Under the direction of rookie head coach Brad Larsen, the Falcons reinvented the way they do things and it started from the ground up. Larsen made it clear from day one that accountability was going to the primary pillar they would build with; and it wasn't just accountability within the dressing room, he said back in October, it was going to be accountability to the coaches, staff, management and hockey fans in Springfield who were starved for winning hockey.
"Everyone knew from day one what was expected of them, and if we didn't do our jobs, there would be consequences," Atkinson told BlueJackets.com. "One of the most important things down in Springfield was having great leadership and a great coaching staff. Ryan Craig was such a great captain for us...to have a guy like that who's had success and teach the young guys how to be a pro, treat yourself, your body and prepare, it was huge.
"The coaching staff doesn't take any excuses; whether you're a top-line player on the fourth line, if you're not doing your job, you got punished for it. That was the most important thing for us because it showed you have to show up day in and day out."
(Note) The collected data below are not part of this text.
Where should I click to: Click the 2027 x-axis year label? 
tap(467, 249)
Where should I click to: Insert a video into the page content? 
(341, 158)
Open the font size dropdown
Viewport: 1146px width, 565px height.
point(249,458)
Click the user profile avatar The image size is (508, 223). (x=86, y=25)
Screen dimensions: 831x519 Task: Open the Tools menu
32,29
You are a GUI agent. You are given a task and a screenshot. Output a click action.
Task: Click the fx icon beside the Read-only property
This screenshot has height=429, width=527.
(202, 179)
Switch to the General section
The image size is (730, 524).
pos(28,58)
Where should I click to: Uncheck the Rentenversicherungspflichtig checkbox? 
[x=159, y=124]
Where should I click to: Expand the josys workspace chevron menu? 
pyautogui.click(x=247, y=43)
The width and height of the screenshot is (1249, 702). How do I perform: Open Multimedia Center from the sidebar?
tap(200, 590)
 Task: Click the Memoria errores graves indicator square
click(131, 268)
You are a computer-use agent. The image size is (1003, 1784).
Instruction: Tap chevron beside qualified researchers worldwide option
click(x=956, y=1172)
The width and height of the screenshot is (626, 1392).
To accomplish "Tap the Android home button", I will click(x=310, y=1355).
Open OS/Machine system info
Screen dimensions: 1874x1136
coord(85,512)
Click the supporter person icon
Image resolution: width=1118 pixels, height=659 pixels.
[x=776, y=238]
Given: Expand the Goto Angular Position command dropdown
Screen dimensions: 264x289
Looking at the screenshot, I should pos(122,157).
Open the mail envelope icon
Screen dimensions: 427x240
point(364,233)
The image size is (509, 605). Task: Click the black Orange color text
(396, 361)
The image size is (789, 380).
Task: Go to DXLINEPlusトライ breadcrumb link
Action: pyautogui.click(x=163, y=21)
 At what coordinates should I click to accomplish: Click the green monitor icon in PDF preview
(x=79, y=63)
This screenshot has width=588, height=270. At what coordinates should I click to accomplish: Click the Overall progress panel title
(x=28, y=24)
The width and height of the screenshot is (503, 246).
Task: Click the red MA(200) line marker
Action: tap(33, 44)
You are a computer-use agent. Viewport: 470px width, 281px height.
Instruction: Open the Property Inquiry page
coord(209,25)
Springfield started its playoff run on the right foot on Saturday night: Cody Bass was credited for the overtime winner on a nice deflection in front of the net, sending the Falcons to a 2-1 victory in front of a sold-out crowd at MassMutual Center. The second game of their best-of-five series is Sunday afternoon in Springfield.
The Falcons broke training camp with over 30 players due the NHL lockout and had an opportunity to play multiple preseason games - a preparation luxury not often enjoyed in minor league hockey - and Larsen took advantage of the chance to implement his structure and systems right away.
With several of the Blue Jackets' young prospects in the mix to open the season (Matt Calvert, Ryan Johansen, Atkinson, Jonathan Audy-Marchessault, David Savard, Tim Erixon just to name a few), Springfield took off out of the gates and made the most of a home-heavy first month of the season.
And despite losing a huge chunk of their roster to injuries, NHL call-ups and trades, the Falcons kept going and Larsen had the group bought-in to their style. As they watched other AHL teams go through the same situation and drop out of the race, the Falcons didn't let it affect them.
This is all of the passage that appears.